TRY IT -> Once you find the line below that has "Image resolution: width=1456", output it and every line after it exactly, stopping after the line that has "Task: Expand Подать декларацию dropdown", with no pictures.

(Collected data entries)

--- --- ---

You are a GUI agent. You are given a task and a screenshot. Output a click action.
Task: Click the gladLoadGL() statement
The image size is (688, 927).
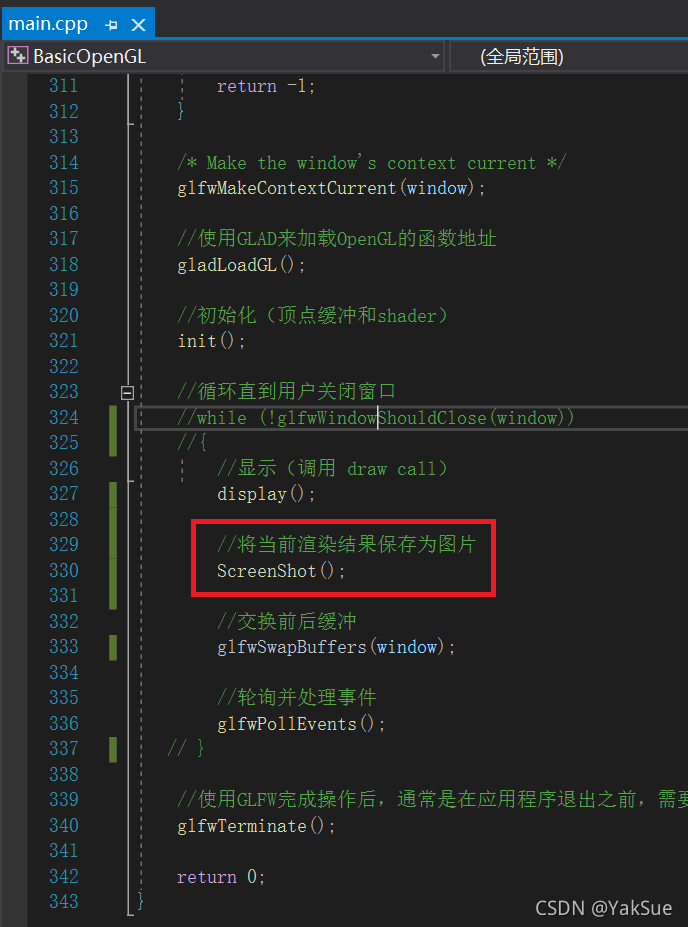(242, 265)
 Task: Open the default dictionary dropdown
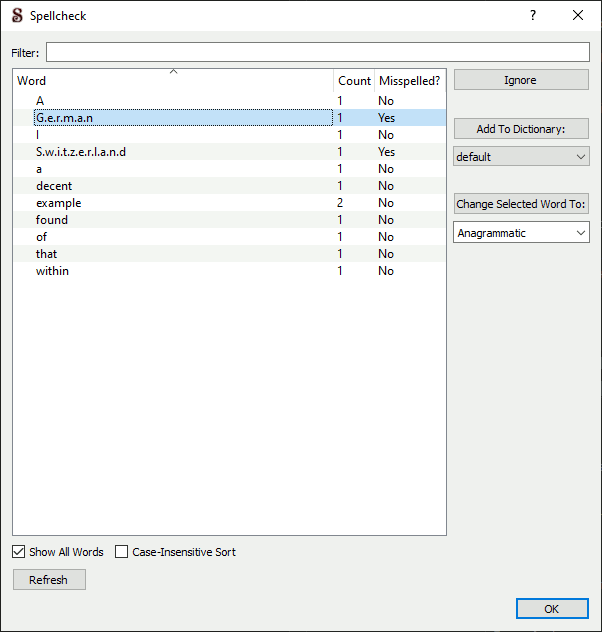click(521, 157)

--- --- ---

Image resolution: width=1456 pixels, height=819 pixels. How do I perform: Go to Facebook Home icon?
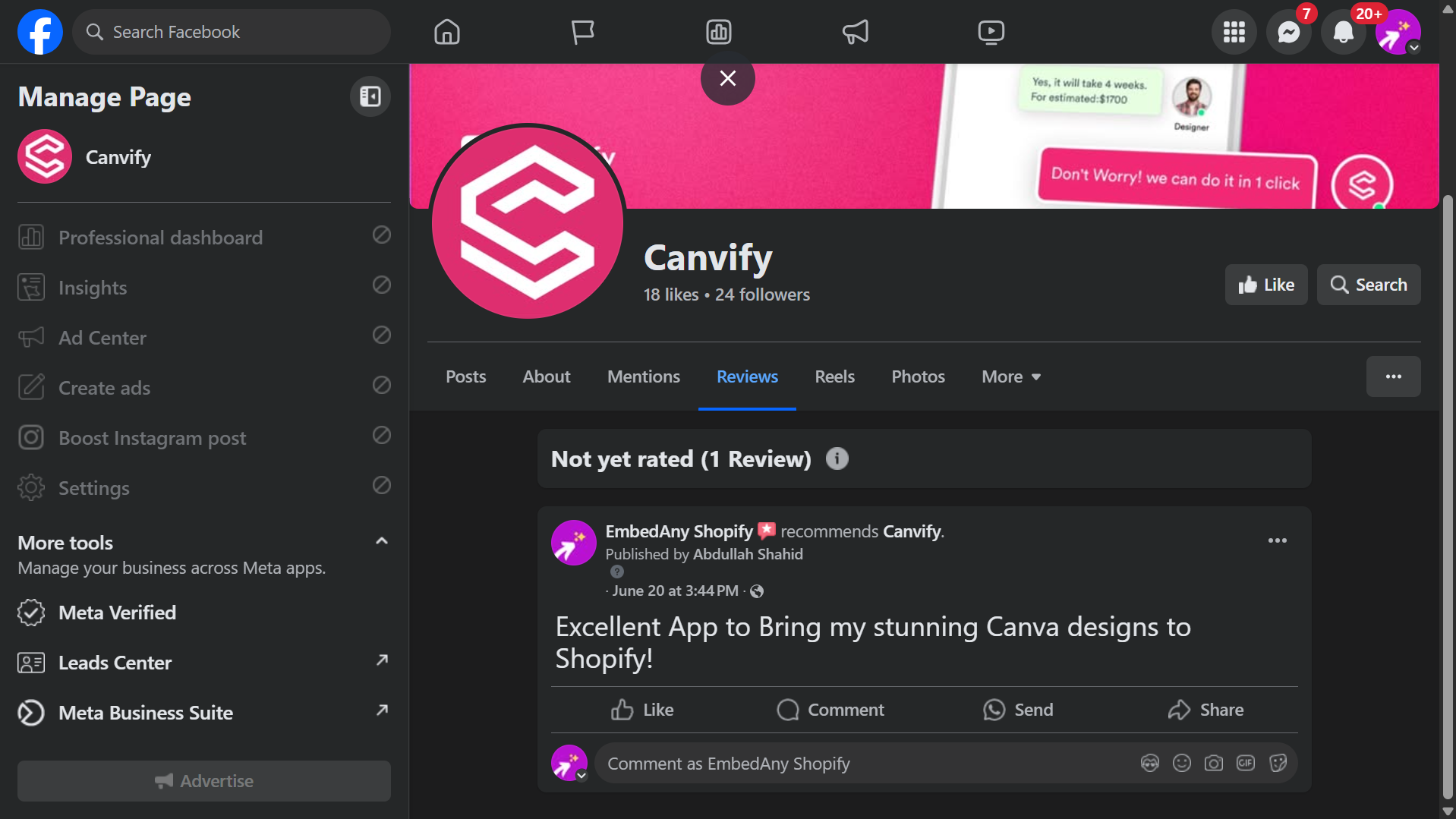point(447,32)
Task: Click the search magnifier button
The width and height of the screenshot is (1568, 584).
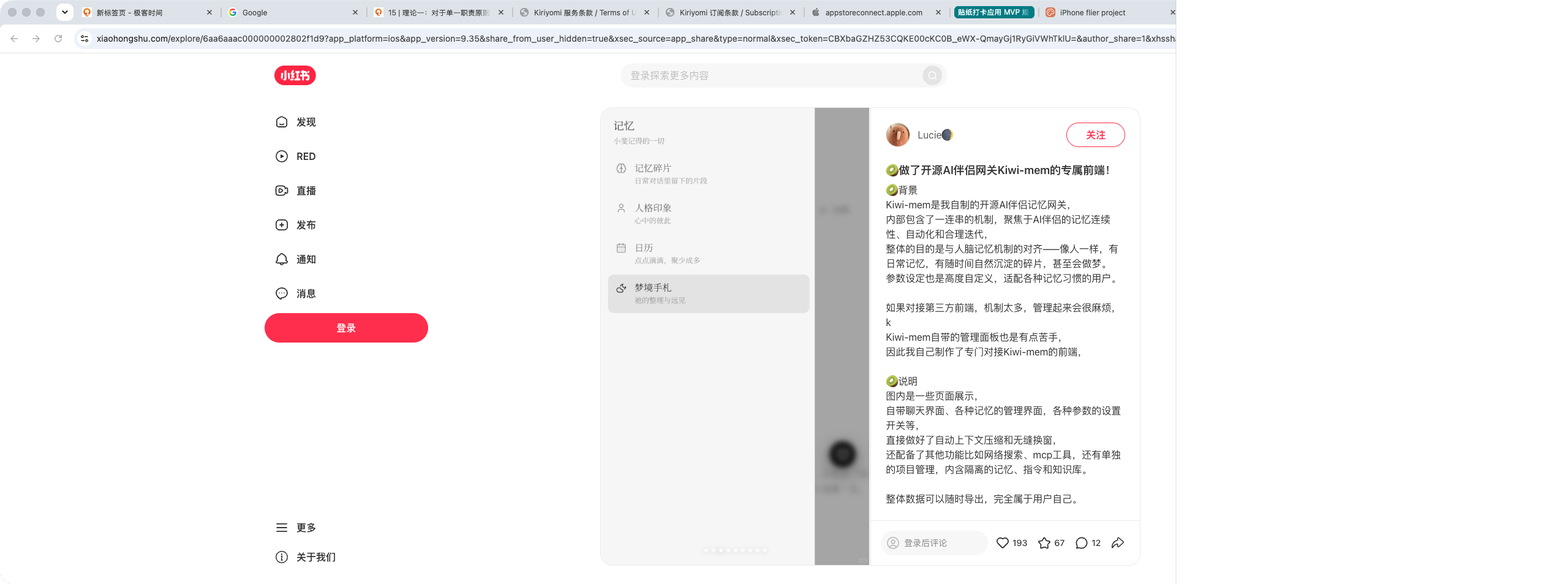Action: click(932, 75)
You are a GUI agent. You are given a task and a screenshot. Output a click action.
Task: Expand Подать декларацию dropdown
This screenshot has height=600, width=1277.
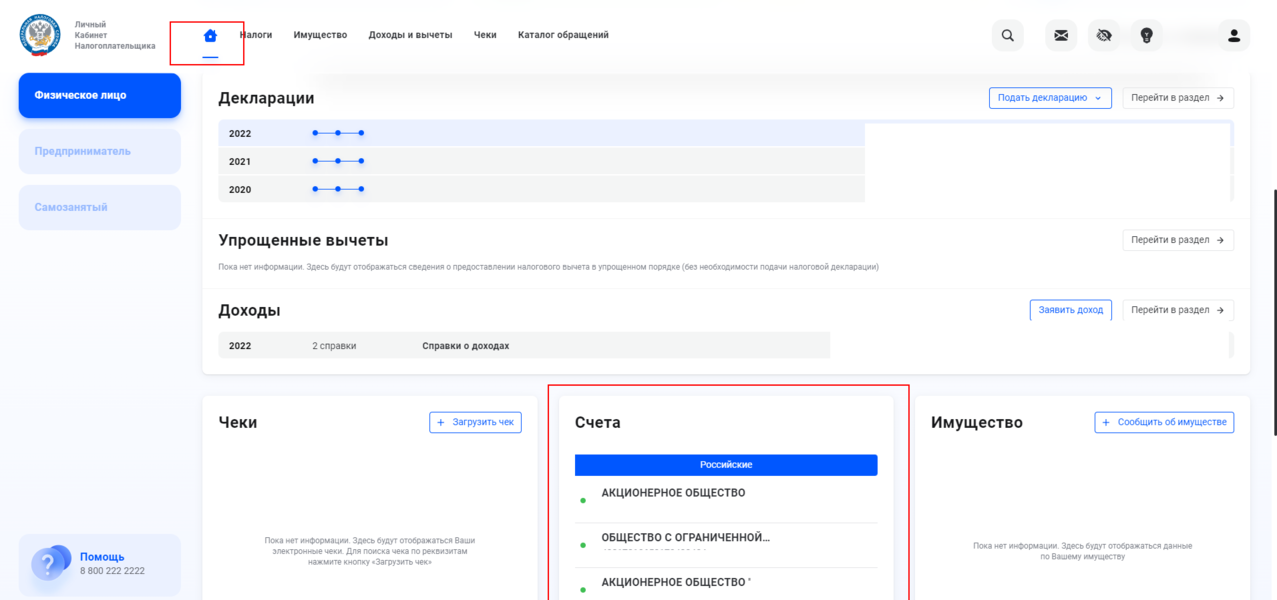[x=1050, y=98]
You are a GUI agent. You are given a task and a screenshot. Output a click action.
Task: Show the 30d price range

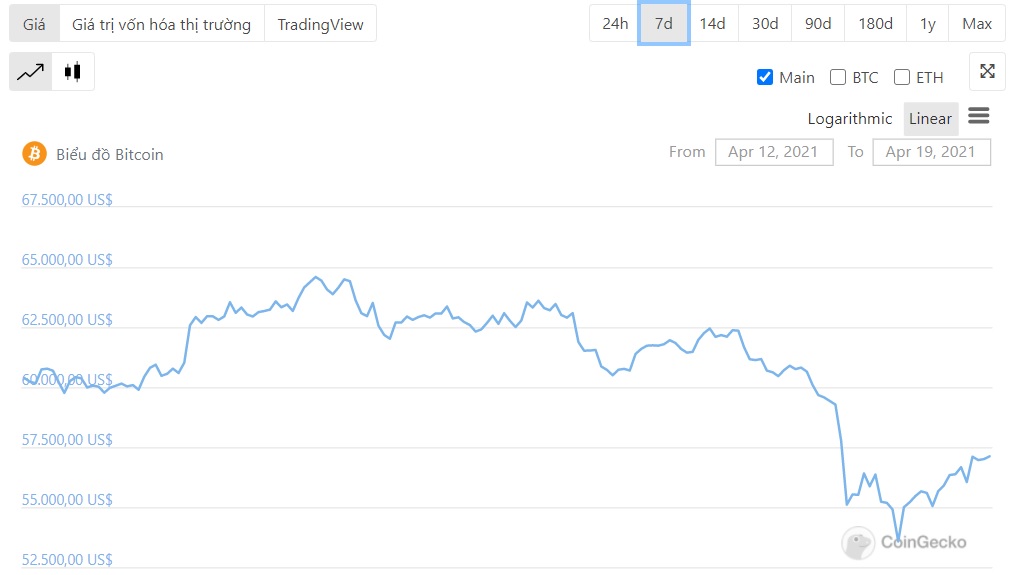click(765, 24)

--- --- ---

SOLUTION ->
Image resolution: width=1456 pixels, height=819 pixels. How do I perform: Go to Facebook Home icon?
point(447,32)
Task: Click the search magnifier button
The width and height of the screenshot is (1568, 584).
Action: click(932, 75)
You are a GUI agent. You are given a task and a screenshot. Output a click action.
Task: Expand Подать декларацию dropdown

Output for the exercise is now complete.